Dabei hatte sich die AfD-Politikerin direkt zu Beginn der Podiumsdiskussion ins Abseits gestellt. Sie gehöre als einzige „nicht zum Einheits-Block“ der anderen Parteien, behauptete sie in aggressivem Ton. Sie sprach wiederholt von „linksgrüner Indoktrination“ und lief Polit-Profi Kai Gehring (Grüne, im Bundestag seit 2005) trotzdem prompt in die Falle: Der nannte die AfD beiläufig „rechtsradikal“, worauf Andrea Pousset einen Wut-Anfall bekam. „Unverschämtheit, völlig unfundiert“, rief sie, appellierte wiederholt an die Schüler: „Informiert Euch besser im Internet!“ CDU-Kandidat Matthias Hauer setzte betont gelassen nach: „Die AfD ist rechtsradikal - dem schließe ich mich ausdrücklich an.“
Bei der Diskussion am Maria-Wächtler-Gymnasium ging es auch noch um Inhalte
Natürlich ging es auch im Inhalte an diesem Vormittag. Die gerieten angesichts des fragwürdigen Schauspiels der AfD-Kandidatin etwas in den Hintergrund, und die Unterschiede bestanden oft auch nur in Details: Während Hauer betonte, dass die Bundesregierung fünf Milliarden in den Digitalpakt für Schulen investiert habe, forderte SPD-Kandidat Gereon Wolters einen Schuldenschnitt fürs Ruhrgebiet, „die Städte müssen handlungsfähig bleiben“. So gut wie alle politischen Vertreter betonten das, was in bildungspolitischen Diskussionen immer gerne gesagt wird: Das System muss durchlässiger werden von unten nach oben. Sowohl Hauer als auch Gehring betonten, sie seien die ersten in ihren Familien gewesen, die Abi und Studium machen konnten. Konsens: Es fehlt an Chancengleichheit. Dissens: Ist das föderale Bildungssystem in Deutschland gut oder schlecht? Wolters und Gehring positionierten sich eindeutig mit „gut“; Hauer und der FDP-Vertreter Rüdiger König konnten auch der Idee einem deutschlandweiten Zentral-Abi durchaus etwas abgewinnen. Und Linke-Kandidatin Ezgi Güyildar wollte direkt eine Schulformdebatte anstoßen: mit der Forderung nach einer „Gemeinschaftsschule“, was nach einer Schule für alle klang.

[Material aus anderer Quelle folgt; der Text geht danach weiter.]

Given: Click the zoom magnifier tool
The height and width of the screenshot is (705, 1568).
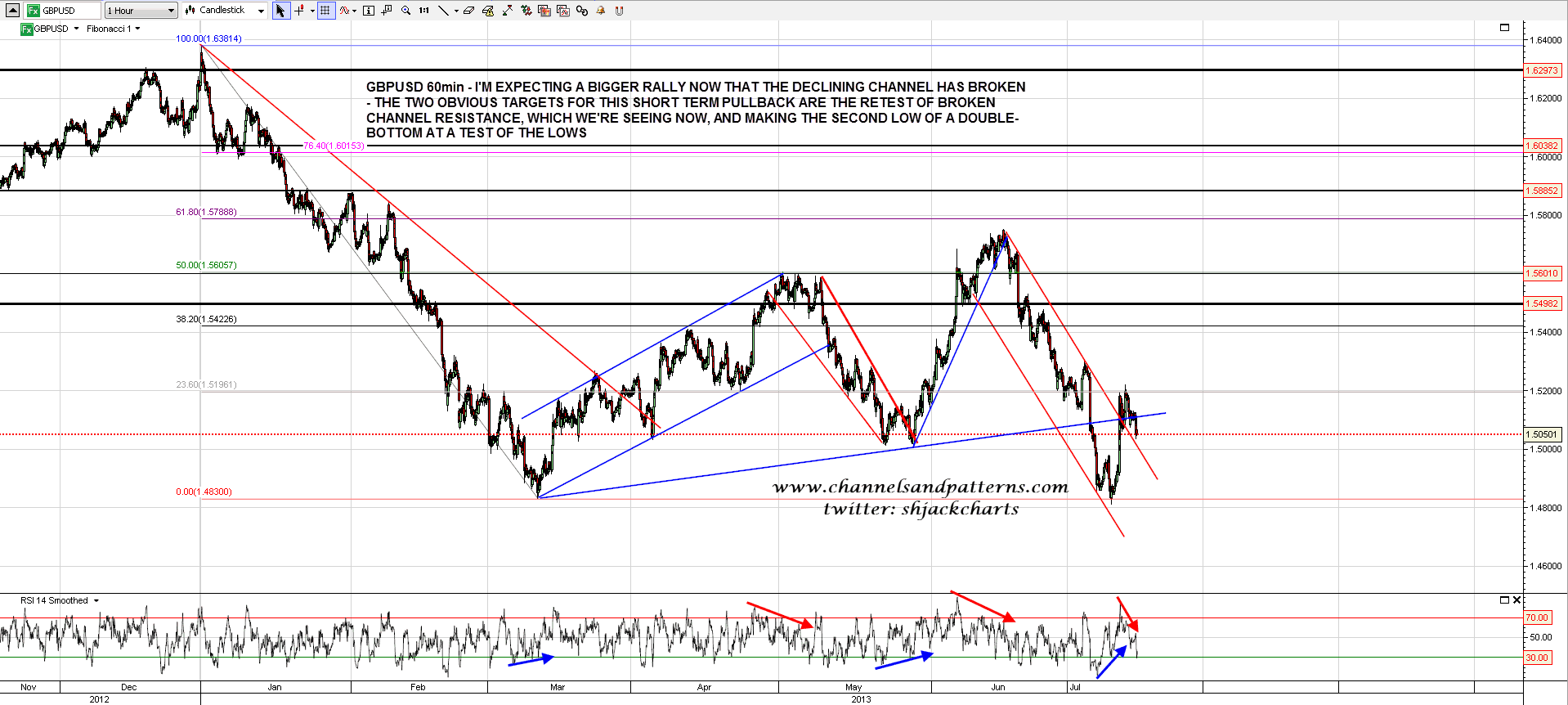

Am Ende der Diskussion am Maria-Wächtler-Gymnasium: eisiges Schweigen für die AfD-Vertreterin
Ansonsten: CDU und AfD sind gegen die Legalisierung von Cannabis, die anderen dafür – zumindest für eine Entkriminalisierung der Konsumenten. Tempolimit? Bringt umwelttechnisch erwiesenermaßen nichts, sagte Matthias Hauer, Gehring hielt dagegen: Es sei aber verkehrspolitisch sinnvoll, weil weniger Staus und Unfälle die Folge sind.
Wenn Schulen Politiker zu Diskussionen einladen, wird oft intern lange im Lehrerzimmer diskutiert, ob man einer Partei wie der AfD eine Bühne bieten soll. Dieser Tag am Maria-Wächtler-Gymnasium bewies eindrucksvoll, dass es richtig ist, die Kandidaten der AfD sich so präsentieren zu lassen, wie sie wirklich sind. Am Ende gab’s das Applausometer: Tobender Beifall der Schüler für Grüne, SPD und Linke, höflicher bis freundlicher Applaus für CDU und FDP, und Andrea Pousset erntete eisiges Schweigen.